Sui sensibili comuni invece, ossia nel giudicare della grandezza, della figura ecc., il senso si può ingannare: come quando giudica, p. es., che il sole ha il diametro di un piede, mentre è più grande della terra.

E si inganna anche più facilmente intorno ai sensibili per accidens, quando p. es. giudica che il fiele sia miele per la somiglianza del colore.

- E la ragione di ciò è evidente.

Infatti ciascuna potenza è ordinata al proprio oggetto per se stessa e quindi, come tale, ha sempre un identico modo di comportarsi.

Quindi una potenza, finché perdura, non può fallire il suo giudizio intorno al proprio oggetto.

Ora, l'oggetto proprio dell'intelletto è la quiddità delle cose.

Per cui intorno alla quiddità delle cose, di per sé, l'intelletto non si inganna.

Può invece ingannarsi sui dati annessi alla quiddità, scambiando l'uno con l'altro, sia nel giudizio affermativo e negativo, sia nel raziocinio.

Di conseguenza non può errare neppure a proposito di quelle proposizioni che si conoscono appena conosciuto il valore dei termini, come nel caso dei primi princìpi: dai quali poi deriva infallibilità di verità e certezza scientifica alle stesse conclusioni.

Tuttavia l'intelletto si può ingannare, per accidens, sulla quiddità, quando si tratta di esseri composti: non già per causa degli organi [ come nel caso dei sensi ], poiché l'intelletto è una facoltà che non si serve di organi, ma a causa della composizione che si richiede per formulare una definizione.

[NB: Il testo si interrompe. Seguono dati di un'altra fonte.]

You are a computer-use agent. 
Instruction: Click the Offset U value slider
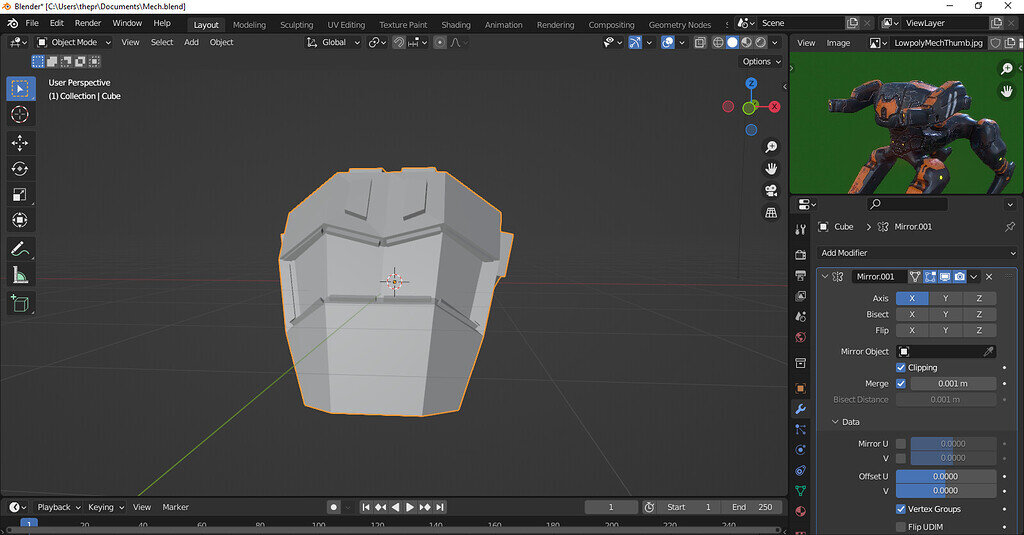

La definizione di una cosa infatti è falsa se è applicata a un'altra: la definizione del cerchio, p. es., è falsa per il triangolo.

Inoltre la definizione può essere falsa in se medesima se è composta di termini incompatibili: quando, p. es., si pretende di definire qualcosa come animale razionale alato.

Per cui non ci possiamo sbagliare nel caso di entità semplici, nelle cui definizioni non ci può essere composizione.

Possiamo però mancare non percependo totalmente, come dice Aristotele [ Met. 9,10 ].

Analisi delle obiezioni:

1, 2, 3. Il Filosofo ammette l'errore nella mente nell'atto di formulare giudizi affermativi e negativi.

- E lo stesso si dica in risposta alla seconda obiezione, per le funzioni dell'opinare e del raziocinare; e in risposta alla terza per l'errore di chi pecca, errore che consiste nell'applicazione di un giudizio al campo dell'appetibile.

- Invece nella semplice intuizione della quiddità delle cose, e di quanto è implicito in essa, l'intelletto non si inganna mai.

E questo è il senso dei testi riferiti dall'argomento in contrario.